In fact, Brunner says, De La Fuente had assured her less than a week earlier that he'd support the inclusionary proposal. Then, on the night before the vote, he left her a phone message asking her to call him back. She knew it was a bad sign. "I didn't have to call him back to know that I'd lost his vote," Brunner says.
De La Fuente acknowledges that he changed his mind over the weekend. As he tells it, the more he thought about the affordable-housing proposal, the more he realized how flawed it was. He noted that unlike a version he backed in June before he lost his bid for mayor to Ron Dellums this version didn't have the backing of developers, so the community was divided.
So did Nacho bow to pressure from his developer buddies or did he really just go with his gut? De La Fuente says he didn't get any pressure. And he makes an interesting point: Politically, the smart thing to do would have been to go along with Brunner and the ordinance's cosponsor, Jean Quan. Now the two are less likely to back him for another stint as council president, a powerhouse position he created, when his term ends in December. "When I really thought about it," De La Fuente says, "I realized it wasn't the right thing to do."
As for his recent meeting of the minds with Brooks, De La Fuente cautions against reading too much into it. He says that they just happened to agree on these two issues. "It's not like we're friends or anything."
Dirty Tricks & Dirty Talk
Who says Berkeley politics aren't fun anymore? Oh, right I did. But maybe I was wrong. Feeder has been thoroughly enjoying the recent sniping between City Councilman Kriss Worthington and his challenger George Beier.
Worthington informs Feeder that one of his foot soldiers tailed a man who was going door-to-door around the South Campus council district, removing Worthington fliers and replacing them with Beier literature. The Worthington spy then followed the bagger to Beier's campaign office. Afterward, the man told the councilman's spy that Beier had paid him $10 an hour for his work. "It was obviously a concerted effort to pick up every piece we had put out," Worthington says.
Beier adamantly denies that he paid anyone to trash Worthington's propaganda. He concedes that one overzealous campaign worker did take two of Worthington's pieces, but that was it. Beier says he's told his volunteers and staff not to pick up anyone else's literature, and that if they do, he'll make them return it: "You won't see any dirty tricks from me," he says.
Meanwhile, a Beier volunteer making phone calls on his behalf complained about a very nasty response from a Worthington backer.

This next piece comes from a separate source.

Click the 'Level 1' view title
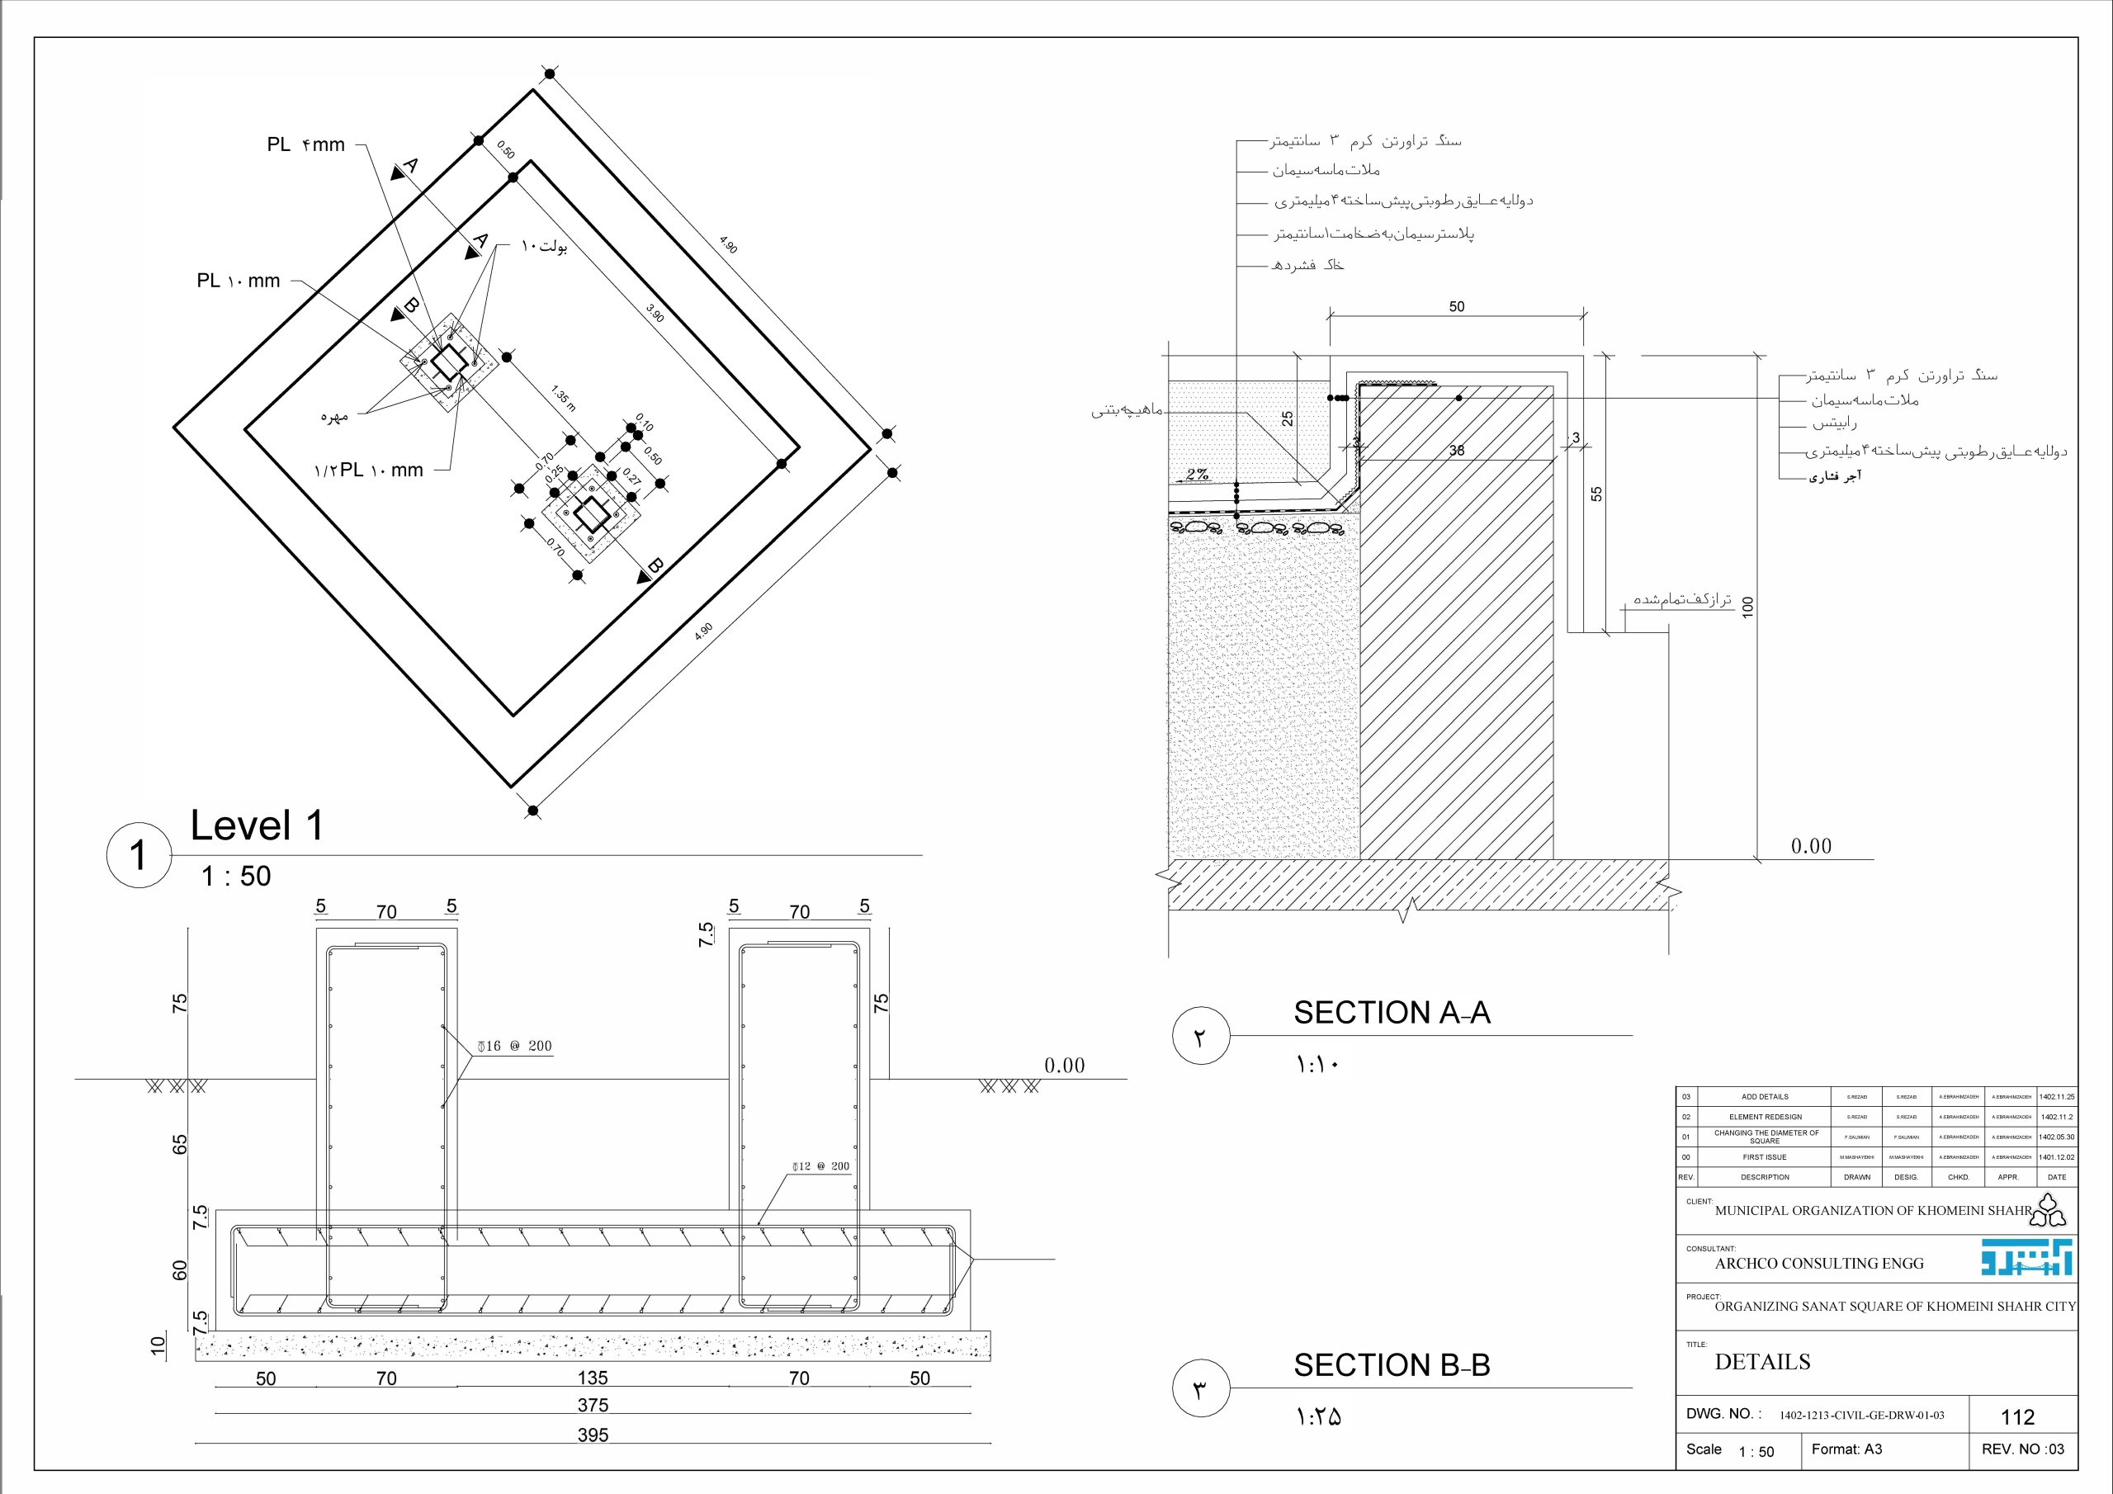point(257,825)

After the volunteer gave the vote-for-George spiel, the person on the other end reportedly snarled, "I wouldn't piss in his mouth if he was lying parched in the desert," and hung up. Turns out the urine-miser was none other than Worthington's roommate.
Worthington checked with his roomie, who said she was, ahem, pissed because the Beier campaign kept calling her even though she'd told them she was backing Kriss. "She wanted to send them a message to leave her alone for the rest of the election," Worthington explains.